Still with me? Right about now, someone somewhere has stopped wondering why my score is so low and started wondering why it's so high. Simple: for all its brambles and undergrowth, there's still a compelling, almost masterfully conceived drama nestled in
End of Watch's weeds. Gyllenhaal and Peņa carry the film and do so with such dedication and commitment to Taylor and Zavala's integrity as fully realized characters that it's difficult to focus on anything other than their performances. And the
loves of the officers' lives -- Taylor's new girlfriend Janet (Anna Kendrick) and Zavala's pregnant wife Gabby (Natalie Martinez) -- only make the leading men more compelling. Kendrick and Martinez are so good I wish they had more screentime, and
their brief but intimate scenes with Gyllenhaal and Peņa elevate the ensuing stakes exponentially.
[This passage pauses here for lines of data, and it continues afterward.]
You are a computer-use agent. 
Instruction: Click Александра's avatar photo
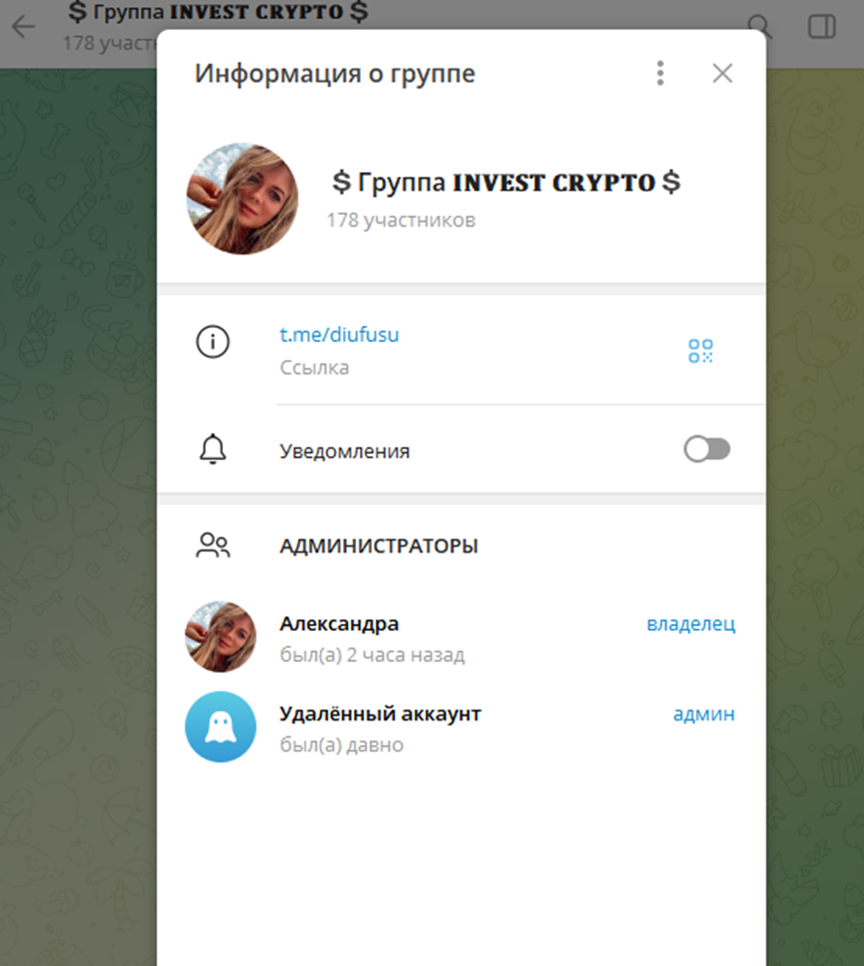[x=220, y=637]
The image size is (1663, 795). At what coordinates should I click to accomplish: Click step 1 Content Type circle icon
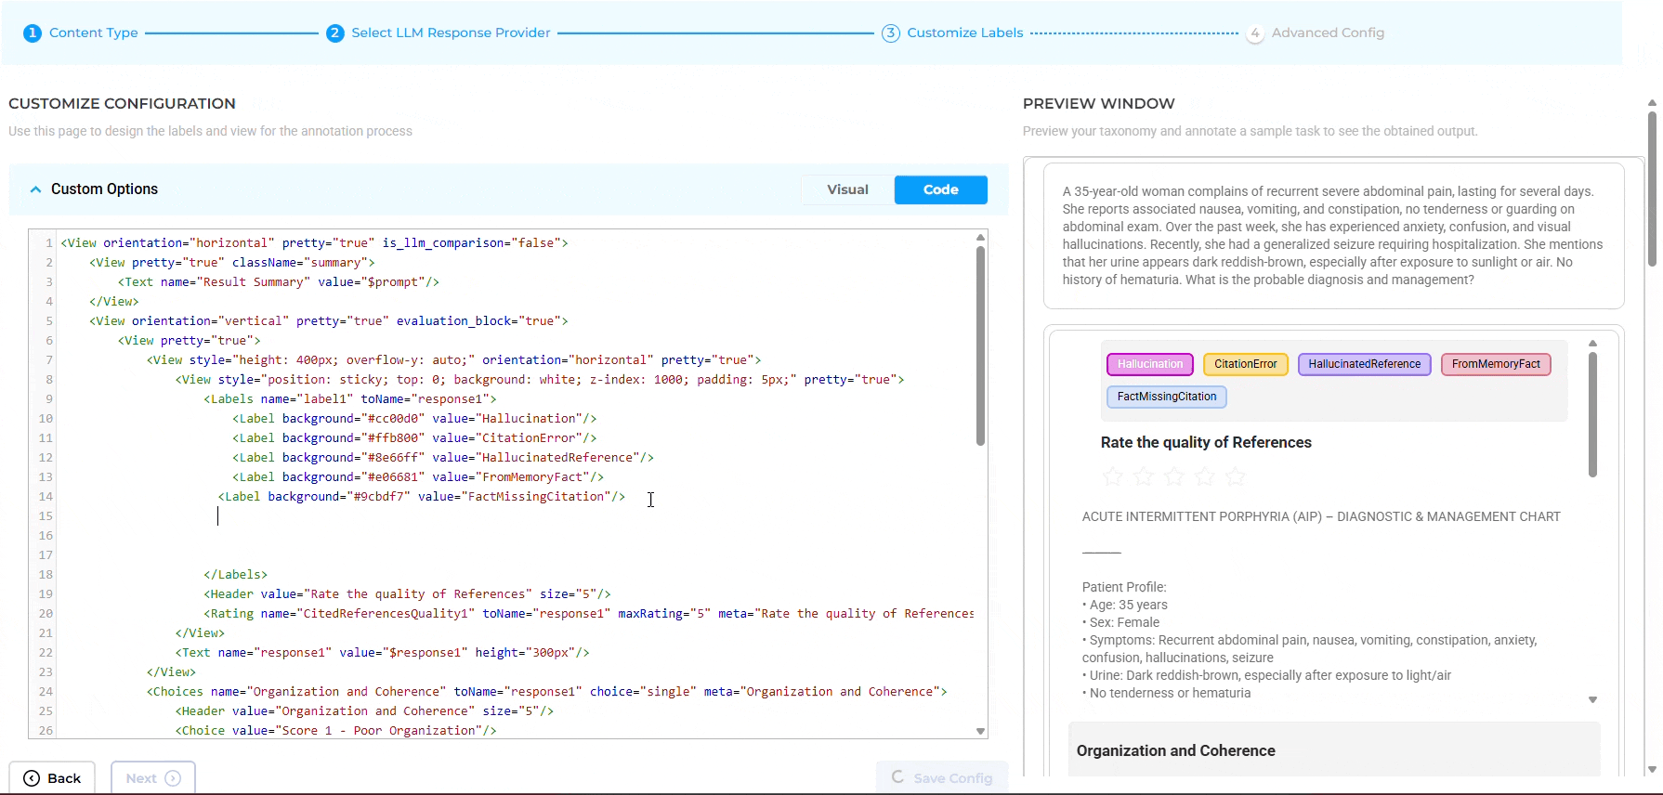33,33
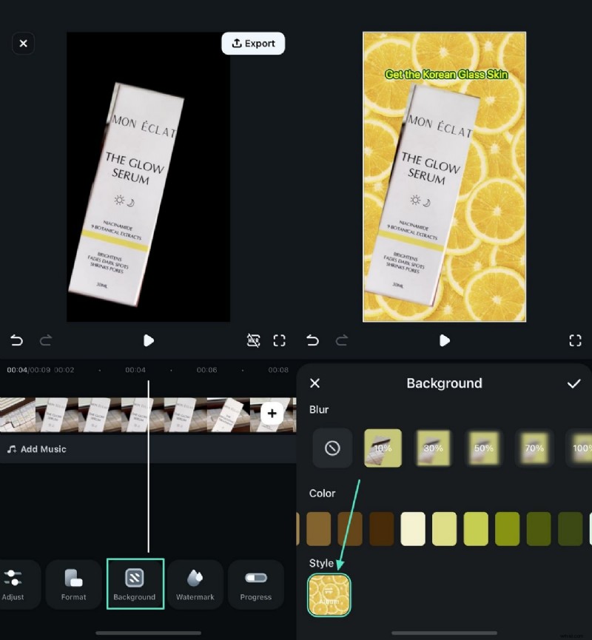Open the Format tool

pyautogui.click(x=73, y=584)
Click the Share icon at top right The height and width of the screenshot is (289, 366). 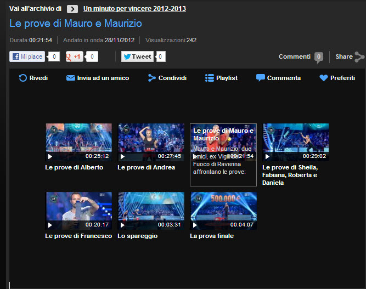pyautogui.click(x=359, y=56)
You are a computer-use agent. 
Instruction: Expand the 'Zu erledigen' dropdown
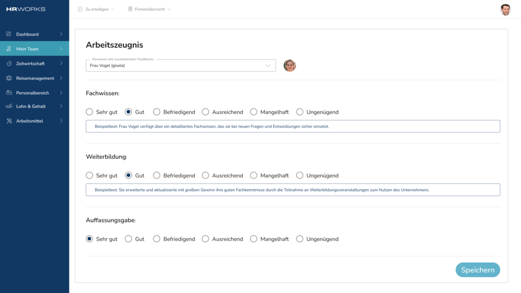point(96,9)
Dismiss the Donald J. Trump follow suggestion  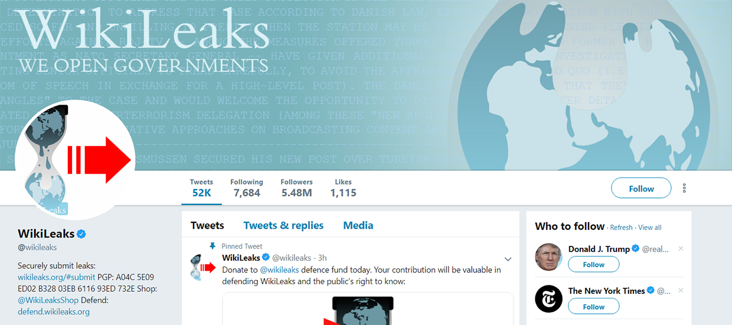(681, 249)
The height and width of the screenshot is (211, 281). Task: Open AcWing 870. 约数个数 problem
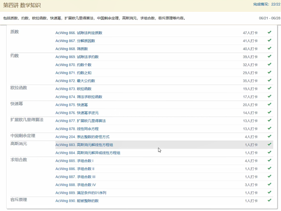73,65
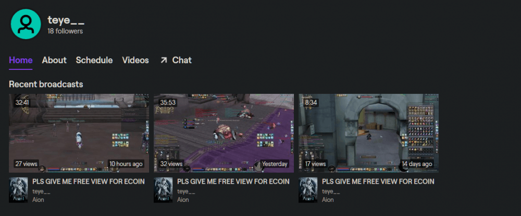The image size is (521, 216).
Task: Play the 35:53 broadcast from Yesterday
Action: 224,133
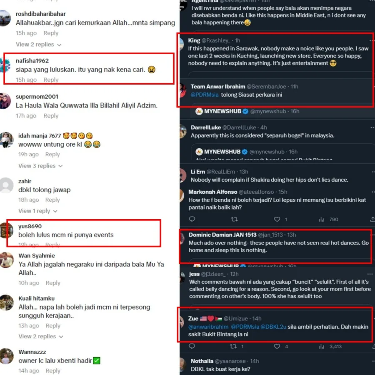Open more options dots on jess tweet

[370, 274]
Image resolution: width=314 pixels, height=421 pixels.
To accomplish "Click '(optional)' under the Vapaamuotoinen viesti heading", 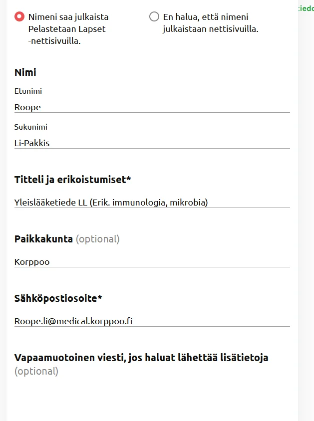I will 36,371.
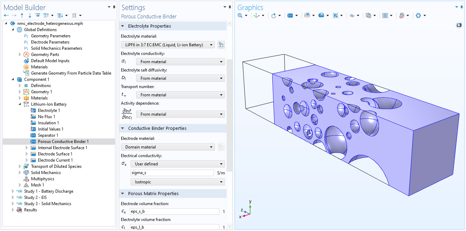This screenshot has height=231, width=466.
Task: Click the image snapshot camera icon
Action: 418,16
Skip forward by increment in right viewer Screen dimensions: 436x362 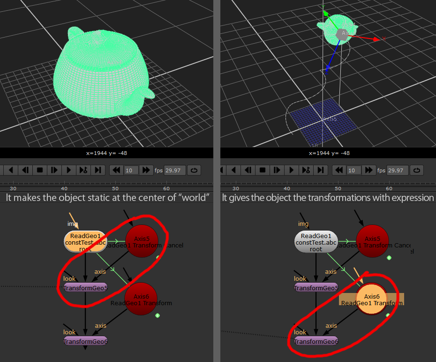click(x=369, y=170)
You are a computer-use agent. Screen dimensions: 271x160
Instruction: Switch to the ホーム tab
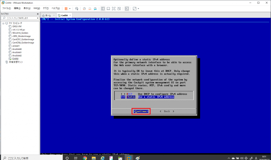pyautogui.click(x=48, y=16)
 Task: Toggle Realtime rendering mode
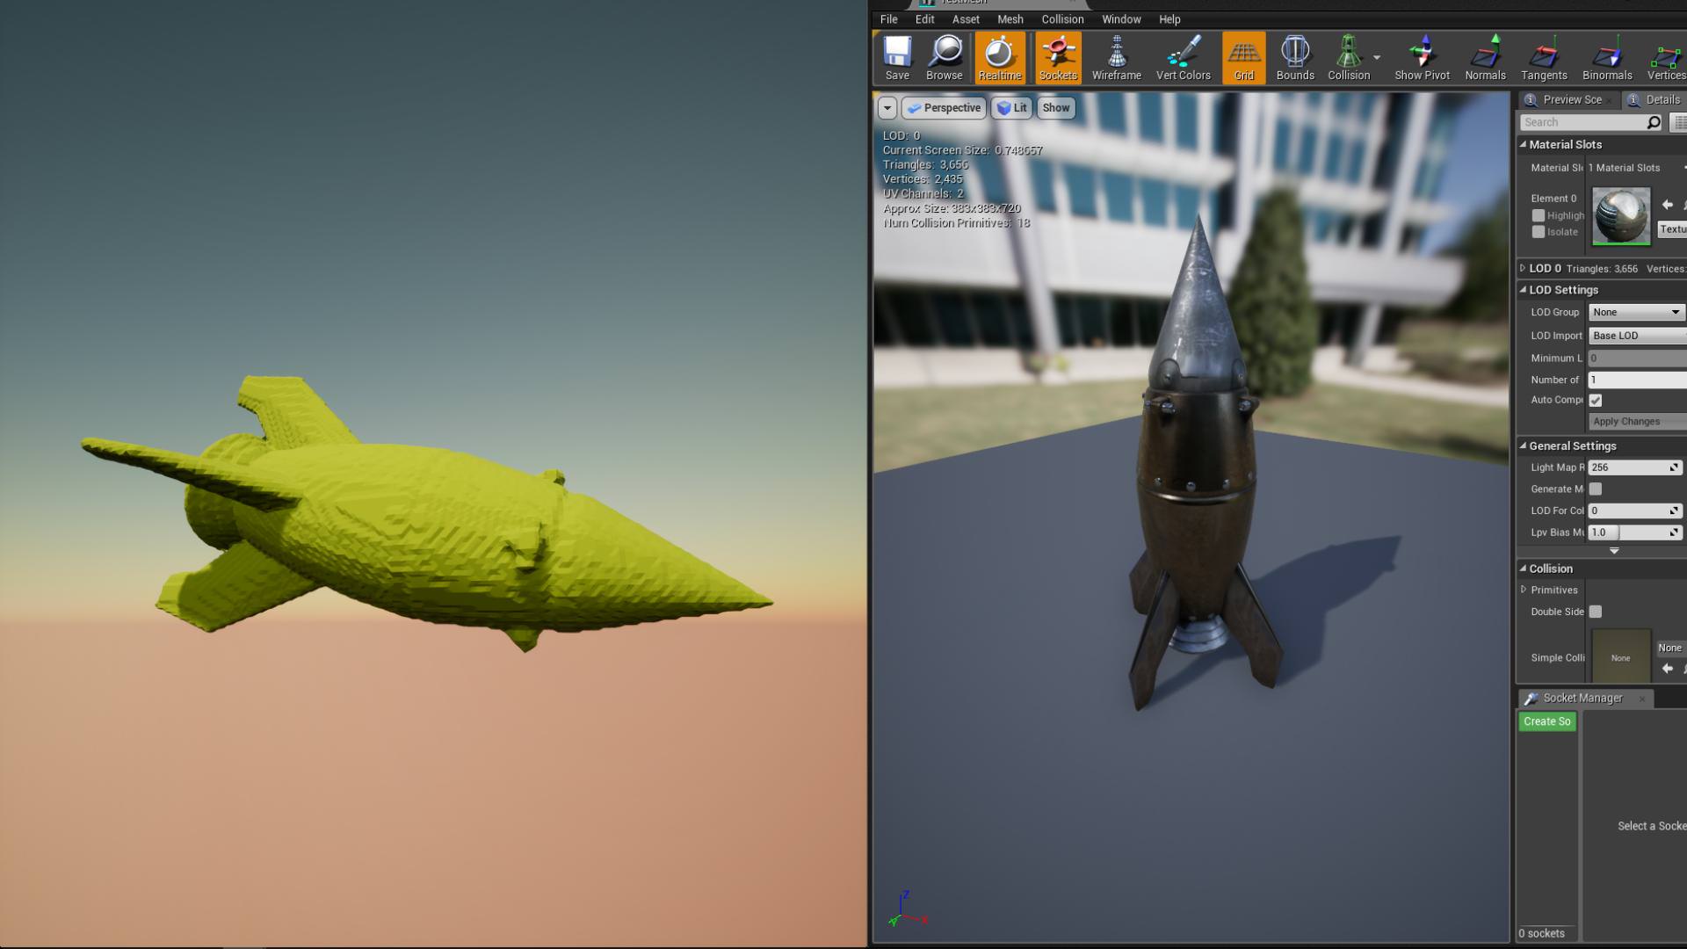[x=1000, y=55]
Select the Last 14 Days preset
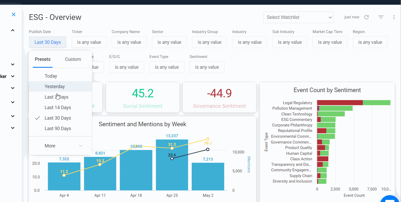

There are also the calls Taylor and Zavala respond to -- a car chase that ends in blood, a domestic disturbance, a missing child report, a house fire, a
hunch that uncovers a human trafficking ring, a house call turned mass murder crime scene and more -- that make up the bulk of the film and knocked the wind of me every time. It's in those two areas, Taylor and Zavala's personal lives and challenging
calls, that End of Watch excels. If Ayer hadn't focused so much of his attention elsewhere, it would have easily made its way onto my "Best of the Year" list too.
[CSW] -3.3- What the film is about is the life of two cops who decide to film/document their experiences while on the job, they encounter some pretty rough stuff while working in South Central. If you can put up with the shaky cam, which I'm generally
dislike, the story itself is fairly good. Having grown up around cops I didn't find it as surprising as most people might, now having said that, some of the predicaments and their reaction to them were truly noteworthy. I could take or leave most of the
partners' banter but as I said before their predicaments and reaction to them were truly noteworthy. A once-is-enough but do-not-miss movie.
[V4.0-A4.5] MPEG-4 AVC - D-Box 10/10.